Your goal:
Continue the biography of Fraser Bullock from the point where it stops.

Document segment:
Fraser Bullock (born 1955) is an American entrepreneur who is a partner of Sorenson Capital and former COO of the Salt Lake Organizing Committee (SLOC) of the 2002 Winter Olympics. He is the current president and CEO of the Salt Lake City-Utah Committee for the Games, bidding for the 2030 Winter Olympics. Prior to joining the SLOC, Bullock had run his own private equity firm.

He graduated from Brigham Young University with a bachelor's degree in 1978 and an MBA in 1980. Since 2002, Bullock has served on the board of directors of the Utah Athletic Foundation, the non-profit that manages the Utah Olympic Park in Park City, Utah, the Utah Olympic Oval in Salt Lake City, and the Soldier Hollow Nordic venue in Midway, Utah.

Bullock was among the founding members of Bain Capital and also worked at Bain & Company.

Dataset:
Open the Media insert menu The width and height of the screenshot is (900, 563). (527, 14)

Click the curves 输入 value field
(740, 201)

==

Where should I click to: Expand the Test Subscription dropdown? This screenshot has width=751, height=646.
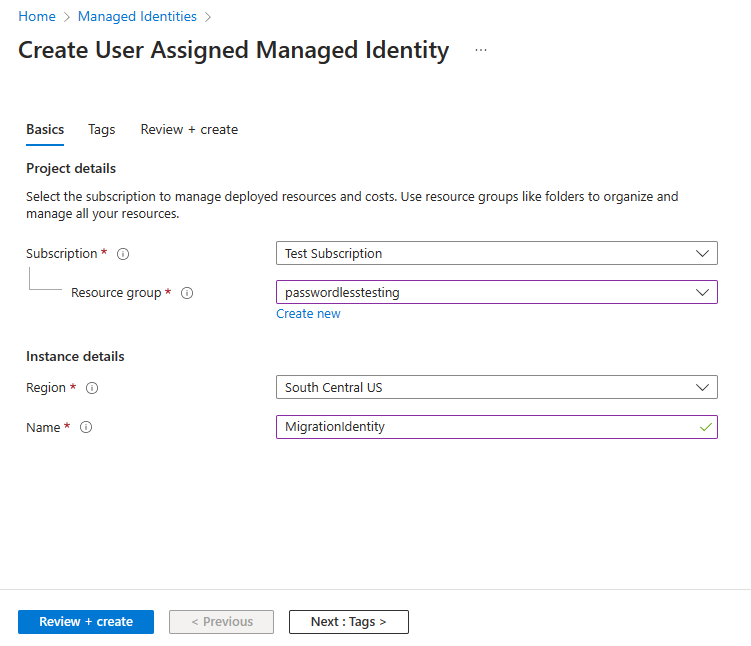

...

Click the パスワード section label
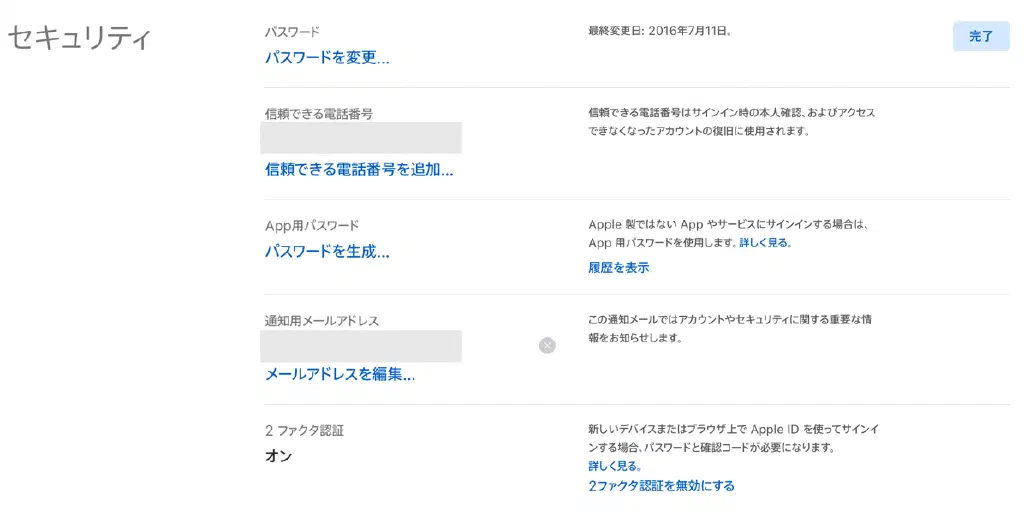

Result of this exercise:
Bullock has served in multiple positions in the Church of Jesus Christ of Latter-day Saints (LDS Church) including as an area seventy.

During the 2012 U.S. presidential election, he appeared in a Restore Our Future television ad supporting Republican Mitt Romney and touting Romney's experience as head of the 2002 Winter Olympics.

References 

American sports businesspeople
Brigham Young University alumni
Canadian leaders of the Church of Jesus Christ of Latter-day Saints
1955 births
American leaders of the Church of Jesus Christ of Latter-day Saints
Canadian emigrants to the United States
Area seventies (LDS Church)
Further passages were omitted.